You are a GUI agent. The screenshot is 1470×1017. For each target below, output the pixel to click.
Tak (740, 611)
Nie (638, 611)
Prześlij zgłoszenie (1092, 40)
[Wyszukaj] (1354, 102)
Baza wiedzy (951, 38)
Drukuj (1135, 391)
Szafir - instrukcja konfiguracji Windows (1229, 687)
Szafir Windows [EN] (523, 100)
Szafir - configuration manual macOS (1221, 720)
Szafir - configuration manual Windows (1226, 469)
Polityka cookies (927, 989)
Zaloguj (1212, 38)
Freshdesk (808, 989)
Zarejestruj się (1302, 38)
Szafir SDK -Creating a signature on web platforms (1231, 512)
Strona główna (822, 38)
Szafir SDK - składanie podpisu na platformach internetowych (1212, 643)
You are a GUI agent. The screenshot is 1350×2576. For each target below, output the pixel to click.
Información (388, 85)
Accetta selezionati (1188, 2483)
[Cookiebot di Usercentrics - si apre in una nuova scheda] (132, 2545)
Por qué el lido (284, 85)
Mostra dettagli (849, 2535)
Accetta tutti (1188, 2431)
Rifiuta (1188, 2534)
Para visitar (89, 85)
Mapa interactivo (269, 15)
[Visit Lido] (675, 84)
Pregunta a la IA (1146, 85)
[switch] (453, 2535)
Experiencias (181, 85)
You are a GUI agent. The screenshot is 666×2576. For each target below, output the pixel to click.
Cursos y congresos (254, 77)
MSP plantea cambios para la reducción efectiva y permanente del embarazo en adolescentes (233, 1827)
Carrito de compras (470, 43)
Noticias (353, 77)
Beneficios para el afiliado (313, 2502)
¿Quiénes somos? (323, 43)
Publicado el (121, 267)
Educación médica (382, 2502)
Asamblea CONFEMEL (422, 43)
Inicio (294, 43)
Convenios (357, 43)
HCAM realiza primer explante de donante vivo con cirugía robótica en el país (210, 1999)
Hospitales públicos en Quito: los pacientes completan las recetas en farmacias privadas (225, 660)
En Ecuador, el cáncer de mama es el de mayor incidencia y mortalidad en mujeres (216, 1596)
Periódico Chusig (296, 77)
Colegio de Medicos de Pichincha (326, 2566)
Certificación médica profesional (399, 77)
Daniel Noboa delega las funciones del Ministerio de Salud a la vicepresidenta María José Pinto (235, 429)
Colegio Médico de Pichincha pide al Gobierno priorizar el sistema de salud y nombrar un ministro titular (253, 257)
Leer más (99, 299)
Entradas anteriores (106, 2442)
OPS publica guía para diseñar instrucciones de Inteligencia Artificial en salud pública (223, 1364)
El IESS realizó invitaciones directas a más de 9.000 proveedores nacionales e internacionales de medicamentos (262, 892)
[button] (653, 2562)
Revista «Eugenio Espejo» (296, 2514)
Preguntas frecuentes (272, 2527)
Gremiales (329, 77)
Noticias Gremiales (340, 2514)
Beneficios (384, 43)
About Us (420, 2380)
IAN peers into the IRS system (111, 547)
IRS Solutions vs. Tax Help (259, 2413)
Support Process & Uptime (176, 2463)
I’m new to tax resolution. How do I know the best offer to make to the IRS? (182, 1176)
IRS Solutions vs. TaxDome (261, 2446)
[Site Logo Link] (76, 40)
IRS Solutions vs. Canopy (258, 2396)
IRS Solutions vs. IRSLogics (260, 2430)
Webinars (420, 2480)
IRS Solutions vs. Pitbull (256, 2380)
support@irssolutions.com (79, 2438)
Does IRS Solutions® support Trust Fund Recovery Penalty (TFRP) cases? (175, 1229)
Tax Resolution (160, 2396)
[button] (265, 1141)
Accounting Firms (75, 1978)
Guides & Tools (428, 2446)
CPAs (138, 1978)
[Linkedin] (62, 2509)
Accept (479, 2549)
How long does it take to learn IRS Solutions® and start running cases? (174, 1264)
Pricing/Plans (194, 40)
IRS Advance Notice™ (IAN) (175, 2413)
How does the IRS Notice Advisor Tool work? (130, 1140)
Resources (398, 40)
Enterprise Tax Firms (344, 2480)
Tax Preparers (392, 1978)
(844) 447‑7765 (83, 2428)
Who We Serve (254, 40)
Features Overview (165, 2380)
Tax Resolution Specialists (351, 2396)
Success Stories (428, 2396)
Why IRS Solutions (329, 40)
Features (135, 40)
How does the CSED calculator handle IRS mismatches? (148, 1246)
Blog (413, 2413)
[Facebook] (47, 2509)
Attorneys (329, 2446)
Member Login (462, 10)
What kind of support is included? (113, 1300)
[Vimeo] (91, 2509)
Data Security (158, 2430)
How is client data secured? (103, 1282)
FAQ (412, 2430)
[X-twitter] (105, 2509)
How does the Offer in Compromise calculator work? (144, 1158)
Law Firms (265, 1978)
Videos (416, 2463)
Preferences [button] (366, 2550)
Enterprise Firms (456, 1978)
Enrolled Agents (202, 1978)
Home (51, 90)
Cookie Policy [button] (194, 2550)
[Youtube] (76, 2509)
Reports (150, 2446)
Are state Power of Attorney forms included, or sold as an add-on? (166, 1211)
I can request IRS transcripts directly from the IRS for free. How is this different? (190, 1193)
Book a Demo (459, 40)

§ Requirement
As listed above, the lines from the line with "Para visitar (89, 85)" to the line with "Carrito de compras (470, 43)" are to be echoed exactly, with both ends included and nothing added.

§ Result
Para visitar (89, 85)
Mapa interactivo (269, 15)
[Visit Lido] (675, 84)
Pregunta a la IA (1146, 85)
[switch] (453, 2535)
Experiencias (181, 85)
You are a GUI agent. The screenshot is 666×2576. For each target below, output the pixel to click.
Cursos y congresos (254, 77)
MSP plantea cambios para la reducción efectiva y permanente del embarazo en adolescentes (233, 1827)
Carrito de compras (470, 43)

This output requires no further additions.